Andreas nahm seine Feder vom Papier und fing an, an dem oberen Ende herumzuknabbern. Hm, irgendetwas fehlte noch an seinem neuesten Werk. Aber was? Da erkeannte er es: Das ganze war zu unpersönlich. Ein Name musste noch dazu. Aber welcher? Er musste sowohl zum Stil seines neuesten Gedichts passen, als auch den richtigen Klang und die richtige Silbenzahl haben. In Gedanken blickte er in die Gesichter der Menschen um ihn herum, bis er schleißlich einen mit einem passenden Namen gefunden hatte.
"Ja, so muss es sein! Arithon (Asmodina) ist der Werwolf!" rief er laut aus, überhaupt nicht daran denkend, dass seine Worte in dieser Menge leicht missverstanden werden konnten. Doch bevor ihn jemand fragen konnte, ob das wirklich eine Anschuldigung sein sollte, war er schon wieder in seine Schreibarbeit vertieft.

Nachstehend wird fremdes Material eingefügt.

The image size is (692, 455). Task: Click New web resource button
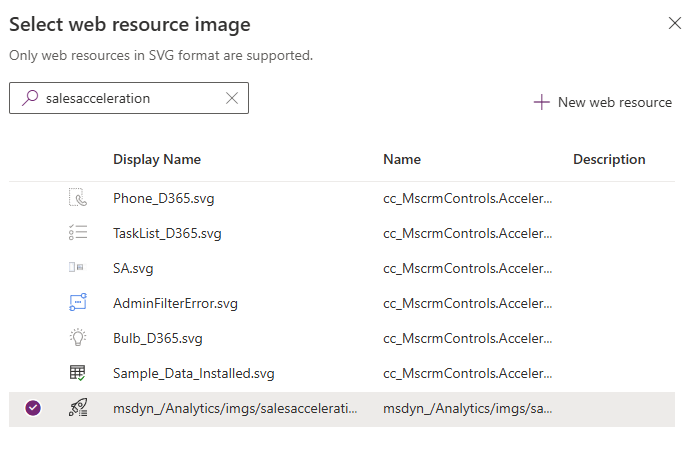[x=603, y=102]
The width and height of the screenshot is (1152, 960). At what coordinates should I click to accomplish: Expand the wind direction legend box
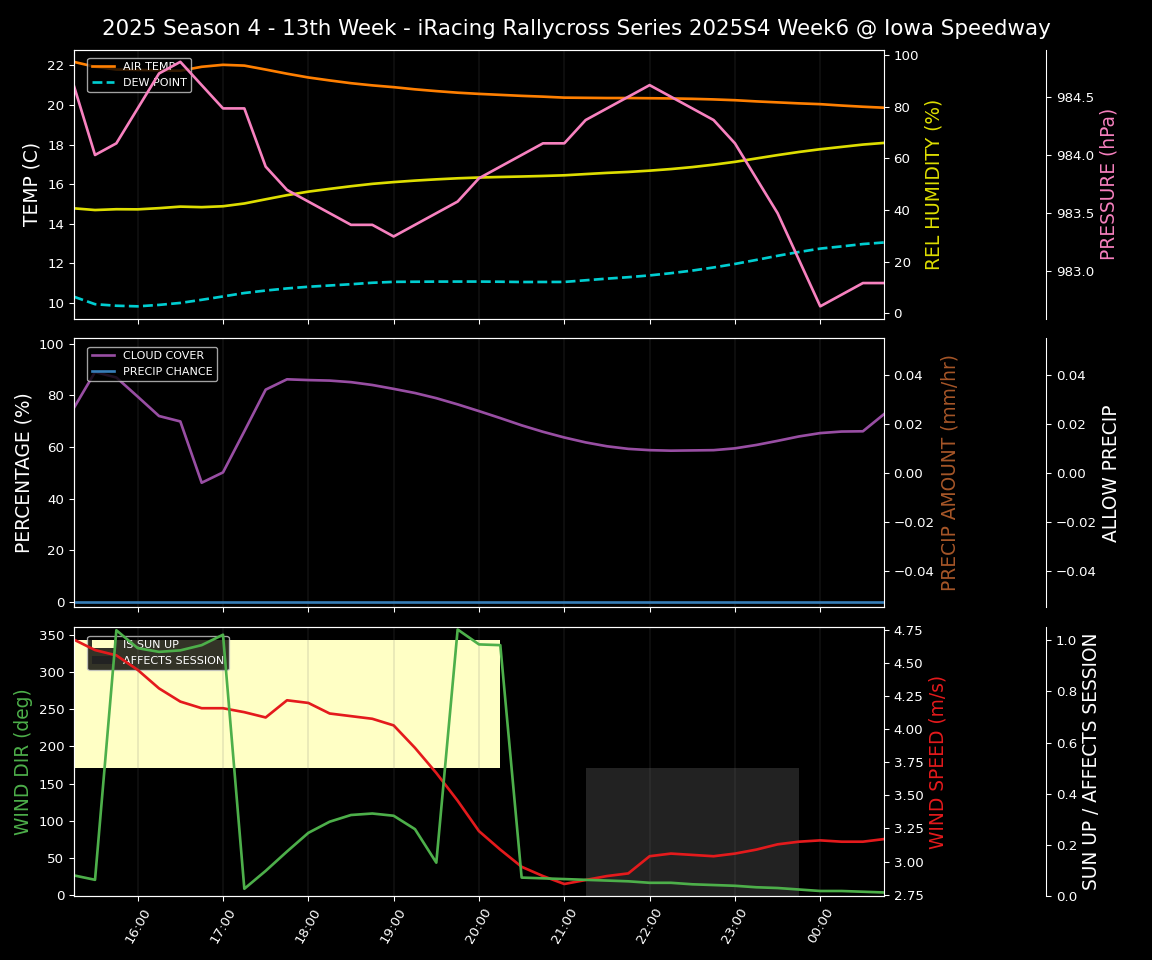point(158,651)
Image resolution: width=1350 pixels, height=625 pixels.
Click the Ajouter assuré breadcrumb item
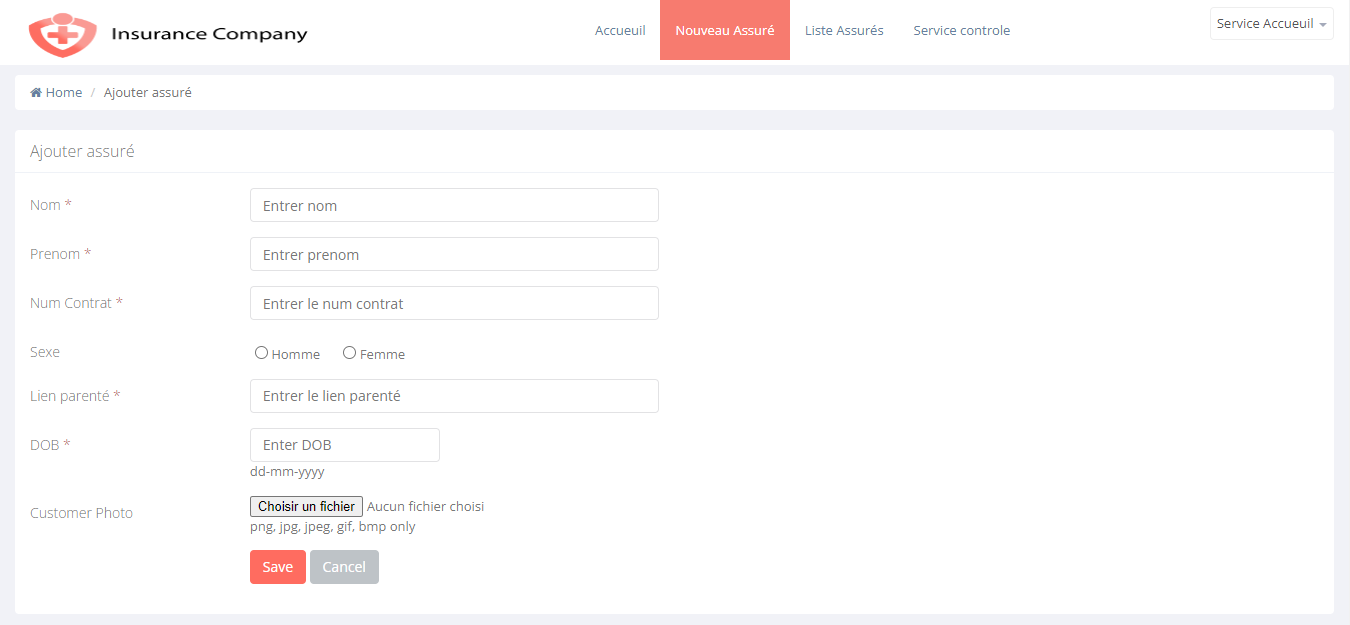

"Auwei.", meinte Avery zu Sebastian. "Zuviel geschlafen und das Leben ist halb vorbei. Das hat man nun davon." Er seufzte. "Aber ich will mal nicht so sein, Kumpel. Ich erkläre es dir." Avery begann und holte tief Luft. "Als erstes gleich mal: Lester ist unser neuer Dorfhauptmann. Keine Ahnung, ob du das schon mitbekommen hast oder nicht. Aber wie auch immer. Jedenfalls sind dann in der nacht Najdas und Nadeschkas Pferde gerissen worden. Von Werwölfen." Er räusperte sich. "Nun haben wir gewissenermaßen ein Problem. Unter uns sind offenbar Werwölfe, so unser werter Hauptmann. Er äußerte dann auch gleich Verdächtige, nämlich Raphael und jenen Ralf. Das war es mehr oder weniger auch schon an wichtigen Sachen. Dann kommen aber noch die vier Hexenjäger dazu, die Nadeschka wieder aufgebaut haben und das Dorf gewissenermaßen mit Hoffnung versorgen. Richtige Helden sind das für mich. Übrigens, Lilith hat Backwaren für alle zubereitet, die ich dort drüben hingestellt habe." Er zeigte auf die Bank. "Wenn du magst, kannst du dich bedienen. Es ist zwar nicht mehr viel übrig, aber besser als nichts....außerdem schmeckt es echt gut."
Avery zuckte mit den Schultern. "Außerdem werde ich jetzt wohl gezwungen sein, in der Abstimmung über den potentiellen Werwolf mitzumischen, da ich gestern erfahren habe, dass eine freundin eines entfernten Freundes verstorben ist. Ich soll zum Begräbnis kommen. Lässt sich unmöglich verschieben. Von daher stimme ich für den, der mir mit seinem Verhalten absolut nicht geheuer ist: Ralf!
Lester begabs sich zu Nadeschka und schaute auf wen sie zeigte.
"Oh, das ist Serah Aminris. Sie lebt trotz ihres Alters alleine, denn ihre Eltern sind schon vor vielen Jahren gestorben und ihre Großmutter hat es vor geraumer Zeit auch dahingerafft. Man sieht ihr aber ihren Verlust nicht an. Vermutlich überspielt sie ihn mit ihrer Fröhlichkeit. Allerdings haben wir sie auch schon einige Zeit nicht mehr gesehen, da sie in der Stadt zur Schule gegangen ist um lesen und schreiben zu lernen."